He is something out of the past but wholly here in the present too. He is my Grant. Not the old man he should be after fifty years inside this curse. Especially since he had fifty years of debt when he left.
I narrow my eyes at him and call down from the window, “What do you want?”
He shoots me one of those aw-shucks shrugs, his shoulders high, his smile broad, his hands doing a mea culpa. And there it is. He did this. It was a plan. He knew, probably from the very moment he walked into my curse, that he was somehow… immune.
“I knew she would come,” Grant says.
“Who? Pie?”
“Who else?”
I huff. “You couldn’t have known that. The bloodline—”
Grant chuckles, cutting me off. “The bloodline? How are you so stupid? After all these years, Pell? How?” His laughter is bigger now. Louder. “You’ve had two thousand years to figure it out, and still—here you are!” Now he guffaws. “I mean, dude! Get a fucking clue!”
This is where I would usually say, What are you talking about? Please explain. But I don’t need to. Because for some reason I cannot fathom, this is the moment when I realize I’m wearing a veil.
Not a literal one, of course. A magical one.
Someone—maybe Grant, maybe not—has put a spell on me the way he put a spell on the town.
I have been made to forget things. Or unsee things. Or maybe just not know things.
And this conversation with Grant—who is most definitely not a human boy called Grant—has broken the spell.
So I already know what he’s talking about when he starts explaining it.
“You’re a joke, Pell. Don’t you get it? Satyrs? Are you fucking kidding me? No one takes you seriously. You’re entertainment. We made you for parties. So we could parade you around with your giant, always-erect cocks to amuse guests. That’s all you are. Just a fucking joke. Do you really think I need your help to get that book?” He nods his head towards the cemetery. “Pie is getting it for me right now. And the best part of that? You sent her in there!”
“You.” I don’t say it, I growl it. “You did not make me.”
His face goes still. And suddenly, all of the sunlight in the sky is gone. There is nothing but darkness over the lake. His voice booms with anger. “I made her. She made you. Therefore, I made you.”

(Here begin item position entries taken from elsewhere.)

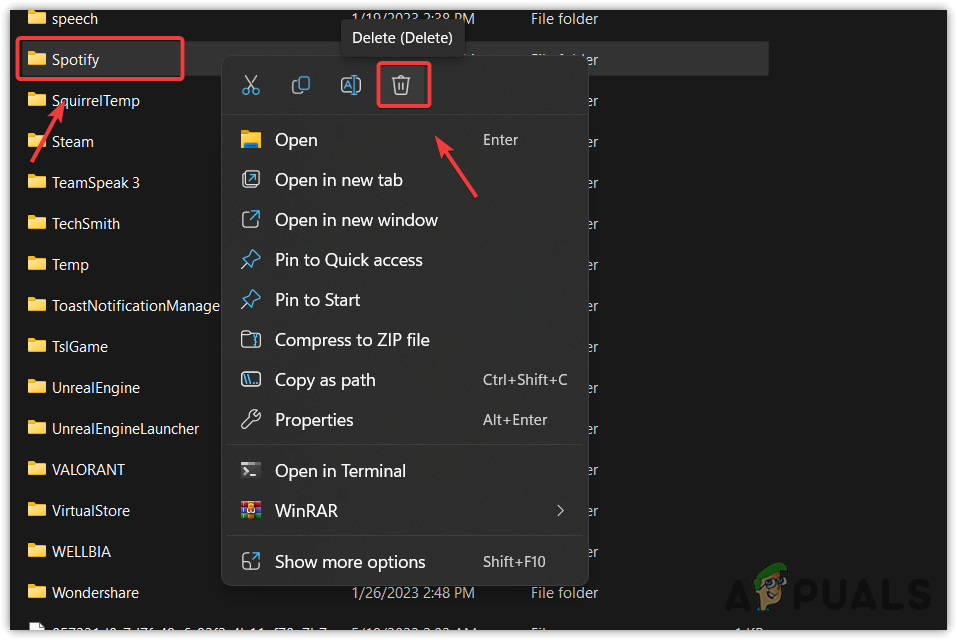This screenshot has width=957, height=640.
Task: Select the Steam folder
Action: (x=73, y=142)
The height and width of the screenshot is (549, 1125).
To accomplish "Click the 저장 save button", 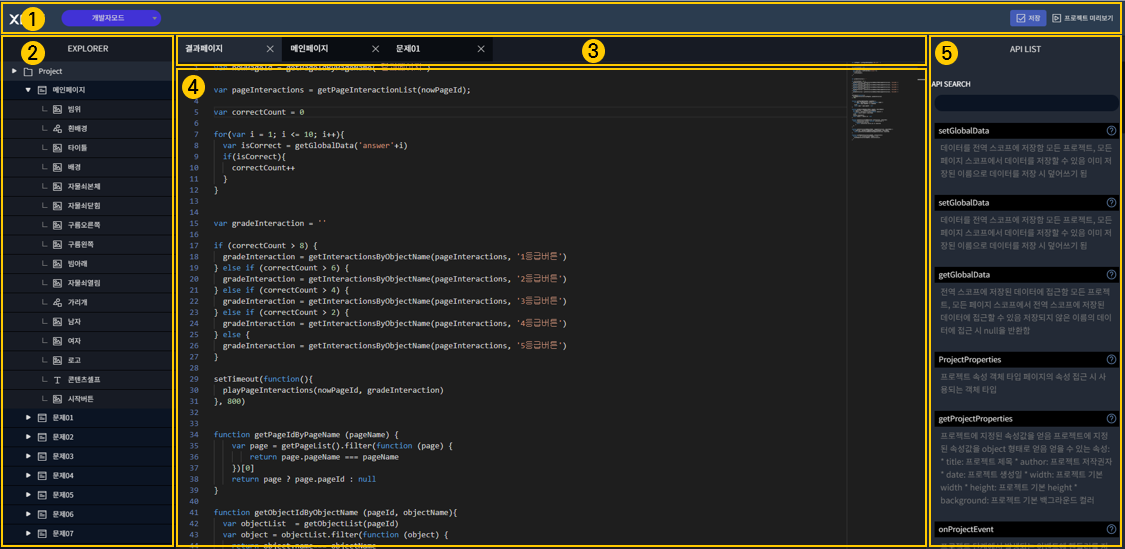I will pos(1027,18).
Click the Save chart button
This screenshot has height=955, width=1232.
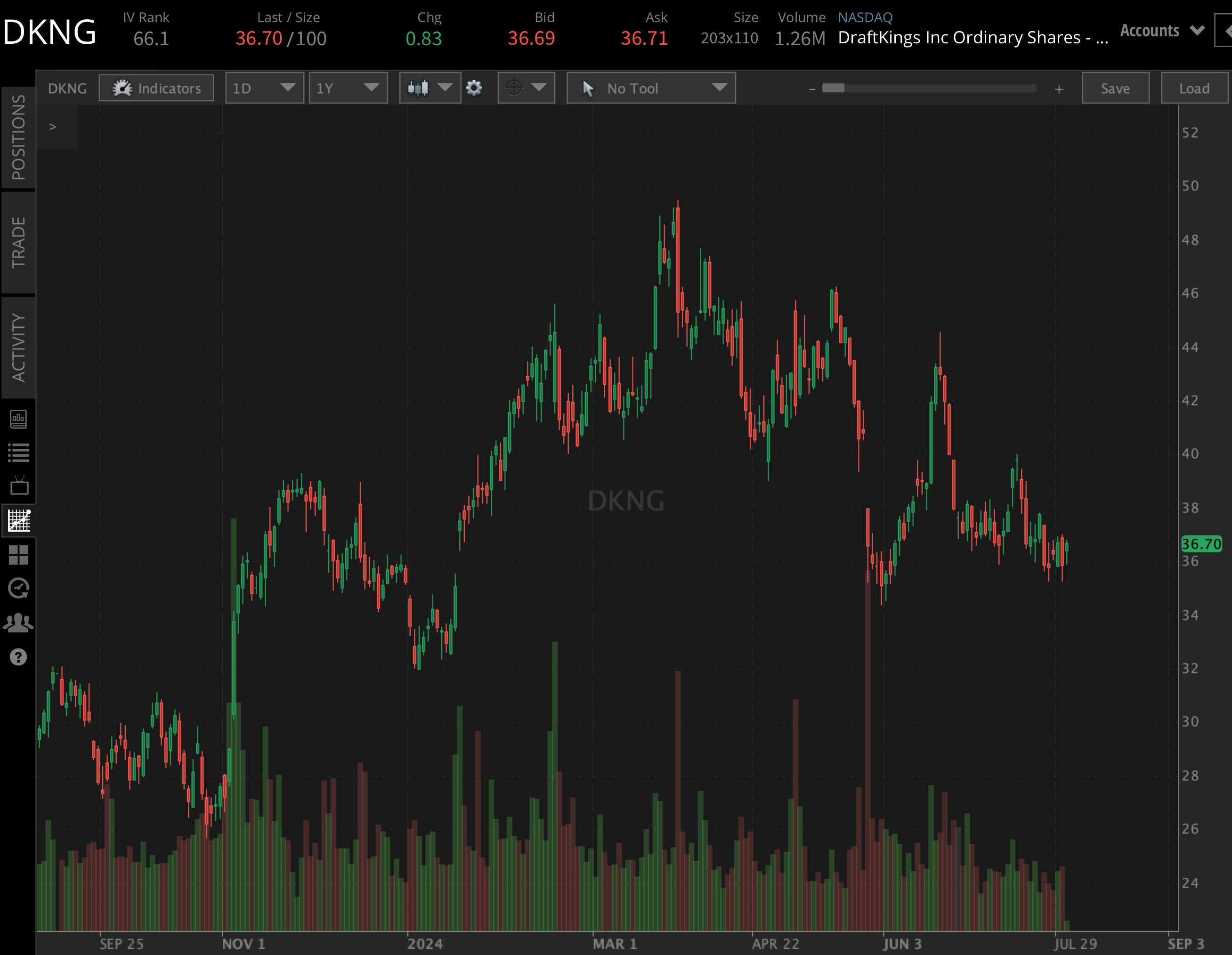[x=1115, y=88]
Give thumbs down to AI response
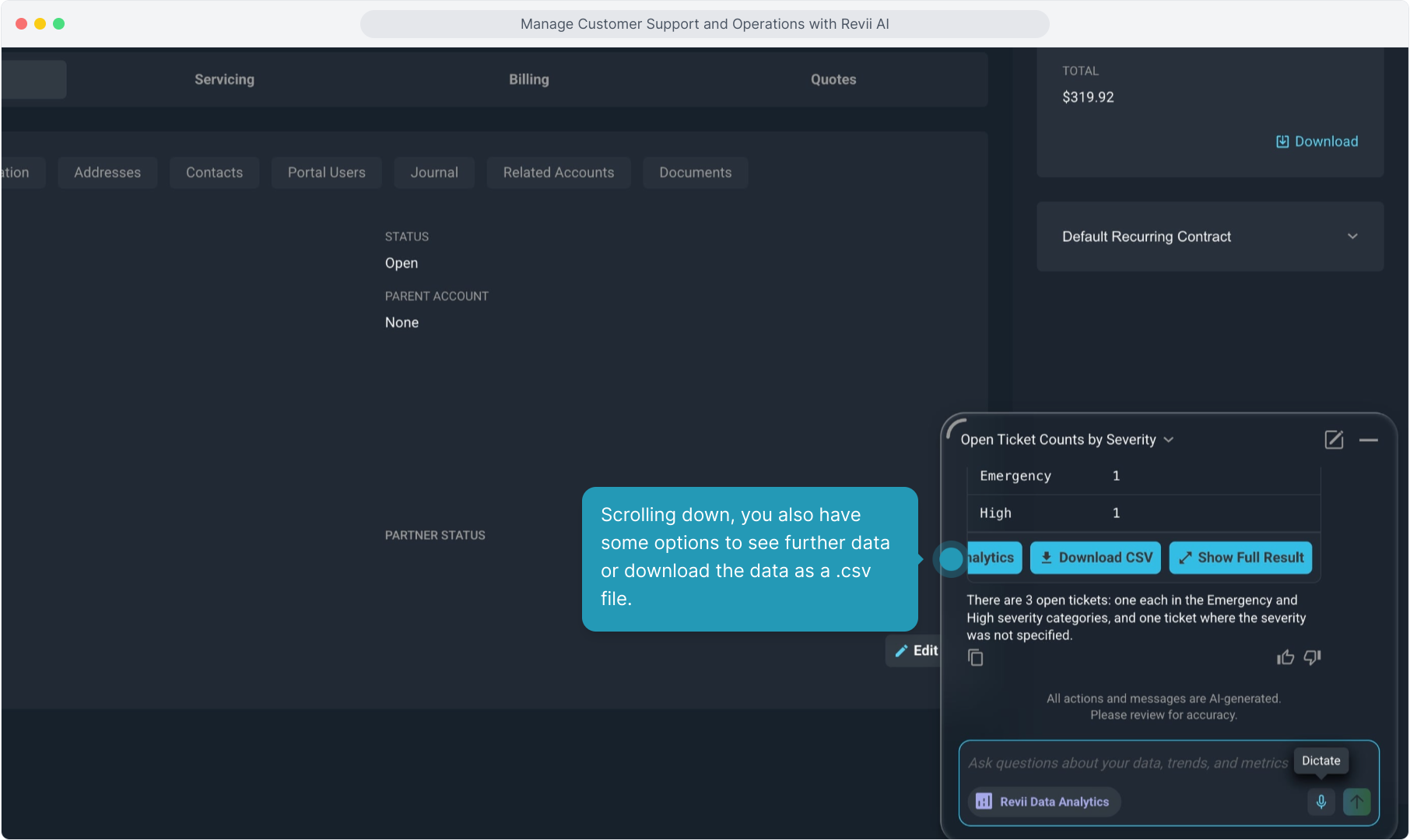This screenshot has height=840, width=1410. coord(1313,658)
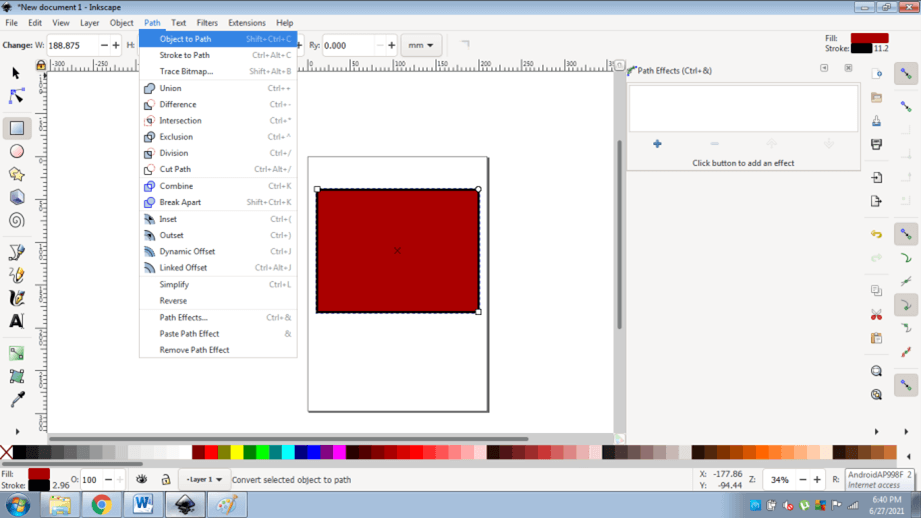Viewport: 921px width, 518px height.
Task: Open Chrome from the Windows taskbar
Action: [101, 505]
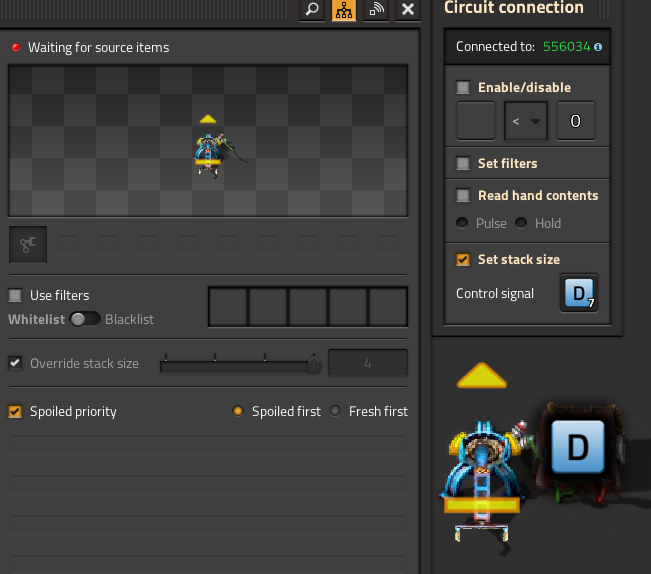Enable the Use filters checkbox
651x574 pixels.
(15, 295)
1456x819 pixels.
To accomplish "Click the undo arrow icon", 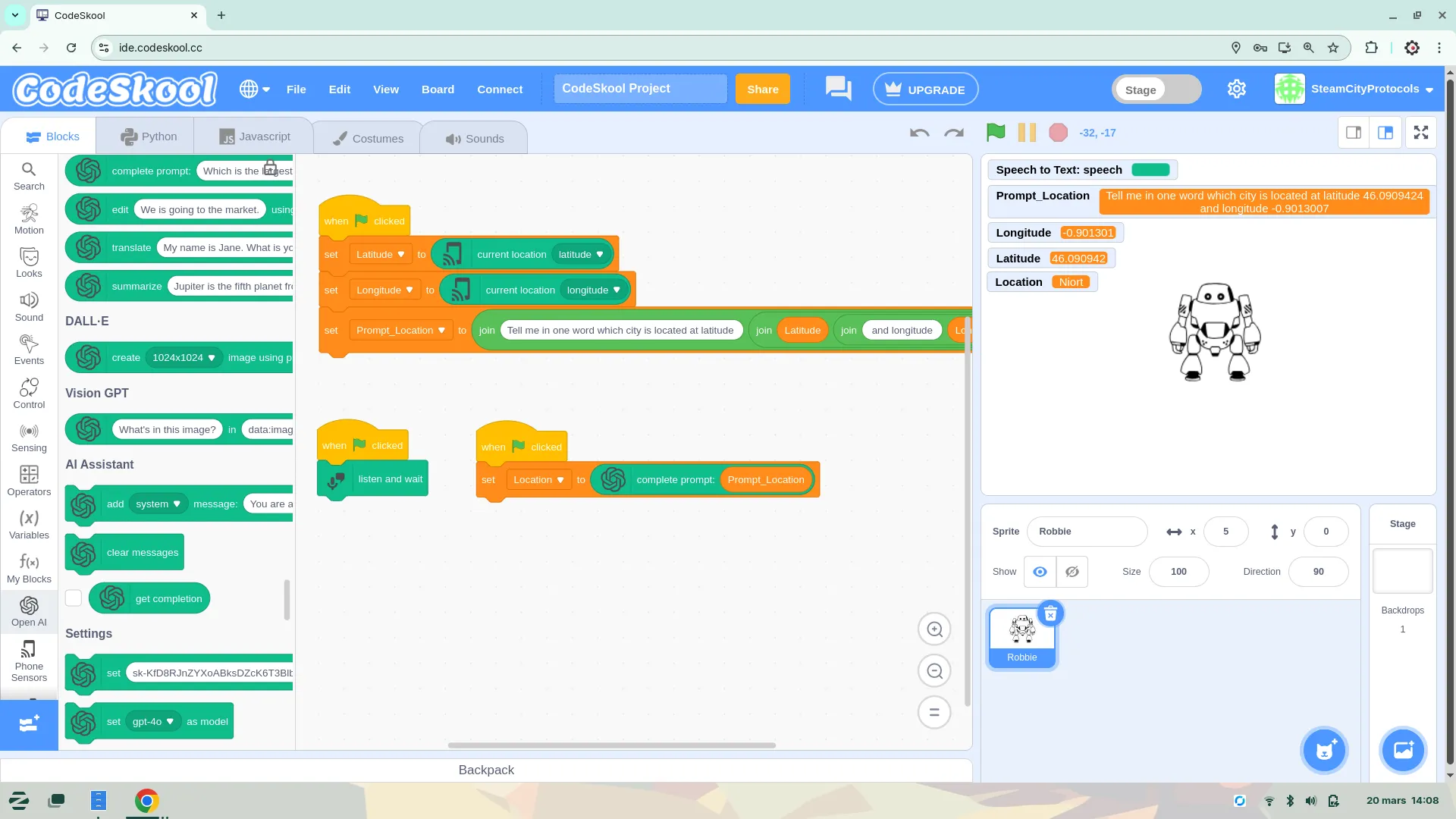I will tap(919, 133).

“I see the logic,” I say. Because he’s talking about Ostanes. “Saturn.” I snarl the old god’s name. “That’s who you are, right? And that’s fine. I give no fucks at all who made me.” I hike my thumb over my shoulder and his eyes once more dart to the cemetery. “And you might be in charge of shit outside, but this place? This place belongs to me.”
The sun is still shining very bright in the sanctuary sky.
He has no power here.
And now it’s my turn to laugh. “I didn’t figure it out. So maybe I am stupid. Maybe I am a joke. But you spent fifty fucking years in here and still you had to finally walk out with nothing.”
“Nothing?” He guffaws again. “I didn’t walk out with nothing. I took what was mine. And in my stead, I left Pie. She is mine too, didn’t ya know?”
I don’t answer him. Of course I didn’t know. There was a magic veil over my eyes. But I should’ve seen this coming. Especially after that romp in the hallway forests.
A wood nymph chimera.
My type. Hell, I practically spelled it out for her that day in the apothecary.
I’ve always been partial to the nymphs. Willowy girls with evil intentions lurking in the forest.
You like bad girls?
I do.
I’m not bad enough for you?
Not even close.
And there it is. Well, she’s bad enough now, I guess.
“Sorry for that,” Grant says. Saturn. Whoever the fuck he is. He shrugs again, another mea culpa. “If it makes you feel any better, she doesn’t know what she’s doing. She really does think she’s some poor, crazy girl from Philly who conjures up imaginary friends and stumbles into monsters and curses because of one bad decision to party on Halloween.”
“Wait.” I think I stop breathing. “What?”
Grant sighs. Then frowns. “She’s not real. She thinks she’s real. She thinks she lived that life. She thinks she is that girl. But her life started the moment she woke up in the Grotto Our Lady of Lourdes at Mount Aloysius College. She’s a phantom, Pell. Just one of my magical ghosts sent in to do a job.” He nods his head in the direction of the cemetery. “And that’s exactly what she’s doing.”
My own words come back to me again.
It’s a paradox.
I can enter, but can’t see the doors.
You can see the doors, but you can’t enter.
And none of them can come out. Trust me. I’ve been here two thousand years and not a single monster has found his way out of those tombs.